Small but necessary

Philadelphia Chamber Ensemble and Fine Art Music Company

In
3 minute read
Alexander Pushkin was the subject of a recent Fine Art Music Company program. (Portrait by Orest Kiprensky)
Alexander Pushkin was the subject of a recent Fine Art Music Company program. (Portrait by Orest Kiprensky)

In a piece he wrote about me last September, Dan Rottenberg referred to the “little musical groups that Tom has celebrated for decades while the Inquirer largely ignored them.” While that’s certainly a true statement, it’s not quite the way I would put it. I have never thought of myself as a champion of small local groups.

My major musical interests are early music, chamber music, and new music. I write about the smaller groups because the groups that operate in those areas tend to be small. The local organizations that play early music and new music may have national and even international reputations, but they appeal to niche audiences. Early music groups, in addition, play music that was mostly written for small ensembles.

The big exception to this connection between size and my personal interests is the Philadelphia Chamber Music Society. A reviewer who specialized in chamber music could keep busy writing about the 60 concerts, usually featuring star players, that PCMS puts on each season. PCMS has become one of Philadelphia’s major cultural institutions, but I feel the small local groups still have a place.

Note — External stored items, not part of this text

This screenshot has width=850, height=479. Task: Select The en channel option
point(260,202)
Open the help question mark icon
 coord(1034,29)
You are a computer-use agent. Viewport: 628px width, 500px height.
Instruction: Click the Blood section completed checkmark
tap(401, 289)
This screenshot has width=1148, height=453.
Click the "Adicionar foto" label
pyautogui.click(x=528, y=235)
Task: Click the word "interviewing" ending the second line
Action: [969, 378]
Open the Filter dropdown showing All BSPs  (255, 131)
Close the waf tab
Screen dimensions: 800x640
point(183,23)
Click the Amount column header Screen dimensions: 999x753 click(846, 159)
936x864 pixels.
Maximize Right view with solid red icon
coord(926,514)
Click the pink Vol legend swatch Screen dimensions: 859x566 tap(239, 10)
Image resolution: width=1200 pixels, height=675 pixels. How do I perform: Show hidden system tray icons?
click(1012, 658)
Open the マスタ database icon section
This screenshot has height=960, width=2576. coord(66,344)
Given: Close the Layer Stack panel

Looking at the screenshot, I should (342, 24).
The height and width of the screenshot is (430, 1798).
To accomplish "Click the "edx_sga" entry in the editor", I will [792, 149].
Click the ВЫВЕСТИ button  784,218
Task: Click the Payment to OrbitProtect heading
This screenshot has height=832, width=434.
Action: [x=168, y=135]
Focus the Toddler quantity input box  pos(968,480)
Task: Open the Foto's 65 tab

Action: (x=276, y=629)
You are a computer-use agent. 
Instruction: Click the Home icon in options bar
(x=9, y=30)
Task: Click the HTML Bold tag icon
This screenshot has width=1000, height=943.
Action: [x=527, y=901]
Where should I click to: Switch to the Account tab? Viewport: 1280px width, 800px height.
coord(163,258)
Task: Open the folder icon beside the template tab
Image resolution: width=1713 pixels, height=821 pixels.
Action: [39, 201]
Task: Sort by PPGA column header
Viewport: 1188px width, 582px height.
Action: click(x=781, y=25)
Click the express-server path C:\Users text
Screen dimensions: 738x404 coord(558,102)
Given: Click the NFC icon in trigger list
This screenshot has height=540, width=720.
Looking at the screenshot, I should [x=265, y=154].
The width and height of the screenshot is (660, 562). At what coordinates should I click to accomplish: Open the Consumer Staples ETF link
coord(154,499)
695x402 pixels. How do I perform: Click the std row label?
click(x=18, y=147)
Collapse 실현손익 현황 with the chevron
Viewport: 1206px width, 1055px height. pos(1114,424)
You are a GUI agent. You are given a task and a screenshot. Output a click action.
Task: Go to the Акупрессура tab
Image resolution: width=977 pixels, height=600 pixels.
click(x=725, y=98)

They all have special strengths.

Last weekend I hit concerts by two local chamber groups, one a veteran and one a relative newcomer.

A veteran pickup band

The Philadelphia Chamber Ensemble is now in its 39th season. All of its members come from the Philadelphia Orchestra, where many of them occupy principal and associate principal positions. It includes musicians from every section of the orchestra, which gives it the ability to schedule music written for any combination of instruments.

Much of the music the Chamber Ensemble programs can only be played by the kind of pickup bands you can pull from an orchestra. In April, for example, at their third and final concert of the season, they’ll start with a Vincent Persichetti serenade for flute and harp and end with Conradin Kreutzer’s Grand Septet for clarinet, bassoon, horn, string trio, and double bass.

For the concert I took in, the ensemble contented itself with a somewhat narrower instrumental palette. The grand finale in the second half was, in fact, a straight string quartet — the beautiful, melodious quartet Alexander Borodin wrote as an anniversary present for his wife. The first half, on the other hand, opened with a Mozart fragment for clarinet and string quartet; hopped to a 20th-century French piece for violin, clarinet, and harp; and finished with the quintet for bassoon and strings that the orchestra’s retired principal bassoon, Bernard Garfield, wrote when he was studying composition.

No one is going to form a group that can tour the international chamber circuit playing that kind of programming. Yet most of the works on both programs belong in the same league with the string quartets and piano trios that constitute the core of the standard chamber repertoire. If we didn’t have groups like the Chamber Ensemble, most of us would never hear live performances of works like the Kreutzer septet.

Not lost in translation

The Fine Art Music Company is a younger organization that performs concerts — usually with a social theme — at the Ethical Society on Rittenhouse Square and Ivy Hall in West Philadelphia. Their latest offering spotlighted Russian music, with a program that included nine songs by Russian composers based on poems by Russia’s greatest poet, Alexander Pushkin.

The program included an educational novelty. Inna Lobanova-Heasley, who was born and raised in Russia, read seven of Pushkin’s poems, in Russian, between the song settings. No translation can communicate the kind of things you can learn from the gestures and vocal expressiveness of a native speaker reading a poem in its original language. The readings, the songs, and the well-written short biography in the program notes created a brief, surprisingly effective immersion in the life and impact of a central cultural figure.

Pushkin has always been a shadowy figure for me — poets don’t travel as well as prose writers like Tolstoy and Chekhov. I now feel I have a rudimentary grasp of his place in Russian culture. That’s not a bad return for a two-hour sojourn that included some gorgeous music.

What, When, Where

The Philadelphia Chamber Ensemble. Mozart, Allegro in B-flat major for clarinet and string quartet; Ibert, Two Interludes for violin, clarinet and harp; Garfield, Quartet for bassoon, violin, viola, and violoncello; Borodin, String Quartet no. 2 in D major. February 5, 2016. At Old Pine Church, 412 Pine Street, Philadelphia. 215-542-4890 or pceconcerts.org.

Fine Art Music Company presents A Russian Music Salon, February 7, 2016. Rachmaninoff, Two Piano Preludes, Lilacs, Piano Sonata No. 2; Scriabin, Piano Sonata No. 5; songs set to poetry of Alexander Pushkin by Shostakovich, Glinka, Rachmaninoff, et al. Tatyana Rashkovsky, mezzo-soprano; Katarzyna Marzec-Salwinski, Rollin Wilber, pianists; Inna Lobanova-Heasley, poetry reader. At the Ethical Society of Philadelphia, south Rittenhouse Square. 215-803-9275 or FineArtMusicCompany.com.